Troisièmement, nous devons investir dans l’innovation pour développer des pratiques exemplaires et de nouvelles technologies qui aideront à augmenter la production par kg d’engrais utilisé. Cela comprend l’investissement dans les connaissances pour s’assurer que l’engrais et la quantité les mieux adaptés sont appliqués à des cultures spécifiques. Nous devons également investir dans la santé des sols pour maximiser l’efficacité des engrais. L’agriculture de précision est un exemple de ces technologies améliorées qui sont déjà disponibles. La fertigation en est une autre, qui combine la fertilisation avec l’irrigation, en utilisant des engrais en quantités mesurées déterminées par des capteurs. Mais beaucoup plus peut et doit être fait en investissant dans le repoussant les frontières de la connaissance pour s’assurer que les déchets sont minimisés, seule la bonne quantité est appliquée comme il est nécessaire pour une plante particulière à un stade de croissance particulier. Une autre option consiste à compléter les engrais conventionnels par des bio-engrais et des pratiques viables. Cela aidera non seulement à relever les défis actuels en matière d’approvisionnement, mais aussi à réduire l’impact des engrais sur le climat et sur les ressources en sol et en eau.

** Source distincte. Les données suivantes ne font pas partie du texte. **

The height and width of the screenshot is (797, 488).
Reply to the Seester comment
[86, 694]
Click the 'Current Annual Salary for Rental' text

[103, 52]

Notre capacité à maintenir le commerce mondial et le mouvement des engrais seront l’un des facteurs déterminants de la durée et de la gravité de cette crise alimentaire. Comme les agriculteurs ont commencé à modifier leur production en raison des défis liés aux engrais, les décideurs politiques doivent de toute urgence faire les bons choix afin que le monde puisse mettre fin à la crise alimentaire actuelle.